Photomontage sourced from Shutterstock (left) and MT file photos (right)
A summary of the article notes that "much of the city’s high-profile development is centered in a roughly seven-mile-square area ... in the other 95 percent of Detroit ... decay continues to dominate the post-apocalyptic neighborhood landscape.”
For the last few years, it seems the international media appetite for Detroit's "rebirth" narrative has been bottomless. From The New York Times
to National Geographic
, correspondents have eagerly airdropped into select Detroit neighborhoods — largely downtown, Midtown, and Corktown – impressed by the coffee shops, showy restaurants, upscale bars, and high-end shops. The reporting from these areas can be a little over-the-top, as if, "Oh my god, I can't believe this is Detroit! Looks like this city's problems are history!"
Of course, step beyond the carefully guided tour of Detroit and you'll find the same old pain and misery. For the most part, anyway. What's changing?
According to a new study undertaken by Michigan State University and Wayne State University scholars, the pain and misery in Detroit's neighborhoods is getting worse.
The article, which sports the eye-catching title "‘It’s safe to come, we’ve got lattes’: Development disparities in Detroit," notes that the upbeat headlines and coverage simply don't reflect life in the majority of the city, where conditions grow more dire by the year.
It's behind a paywall, but the facts, many of which are enumerated in a press release for the article
, go like this:
• Much of the city’s high-profile development is centered in a roughly seven-mile-square area.
• In the other 95 percent of Detroit, “decay continues to dominate the post-apocalyptic neighborhood landscape.”
• Poverty in the city jumped from 33 percent in 2009 to 40 percent in 2014.
• Unemployment increased from 25 percent in 2010 to 27 percent in 2013.
• Most hotspots for crime – including homicide – are concentrated in the neighborhoods, and not in the downtown/Midtown area.
• Public education continues to decline.
• Property tax delinquencies reached a high of 47 percent of parcels and uncollected taxes are estimated at $131 million.
All of these facts raise the fundamental question that has been asked for almost 50 years now: Why do we continue to shower downtown and the vicinity with subsidies, tax abatements, and below-market-rate land swaps when the prosperity doesn't seem to spill over into the neighborhoods?
That's where the article gets down to the nitty-gritty: "[R]evitalization
schemes focused on downtowns have proven not to be up to
the challenges of economic distress in other cities," and that "the modest improvements in the midtown area 'do nothing to address
the city's core problem: disinvestment and abandonment propelled by
corporate decisions framed and aided by government policies, from
housing and free trade, with an overlay of stubbornly persistent racism.'"

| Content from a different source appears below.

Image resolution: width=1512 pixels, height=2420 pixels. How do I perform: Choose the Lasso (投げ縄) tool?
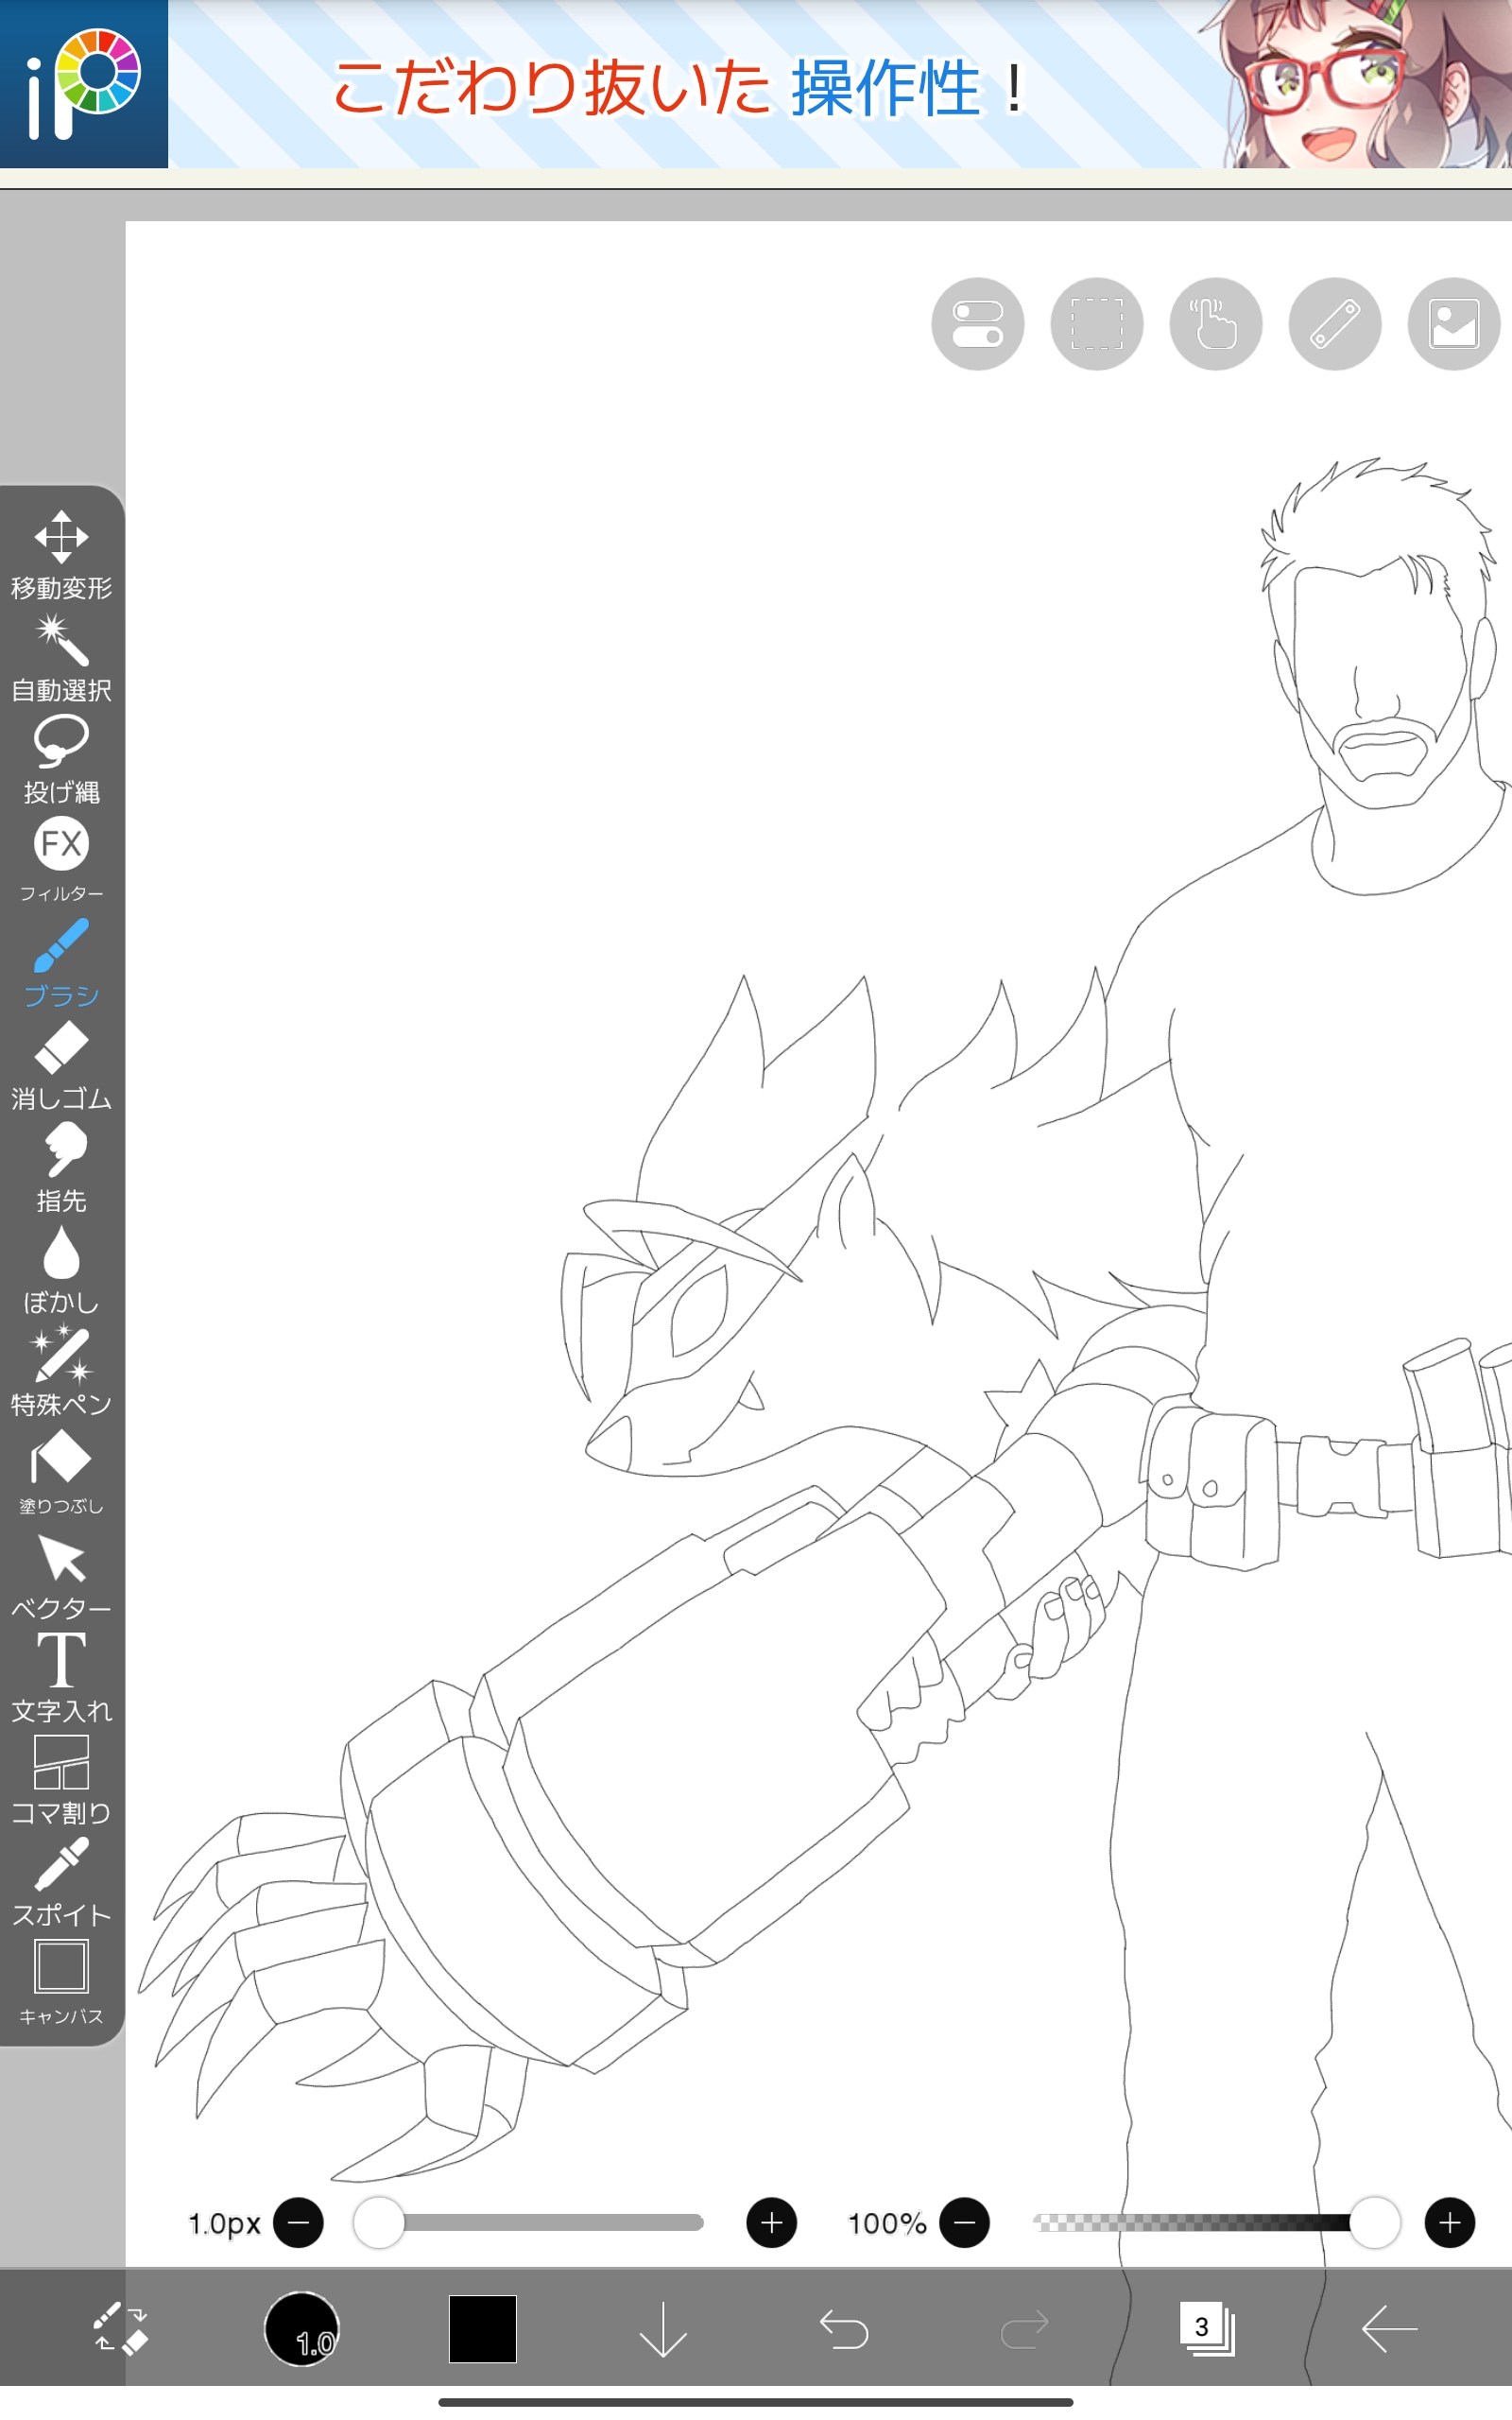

The article's conclusions may not be the upbeat talk city leaders want to hear, but they ignore it at their peril:
Overall, the citywide data suggest that Detroit continues to experience decline, leaving it worse off than in 2000, or even 2010. Population, employment and incomes continue to decrease, while vacancies and poverty have increased. The real progress that has occurred in recent years in the Downtown/Midtown core has been insufficient to offset the continued citywide negative trends.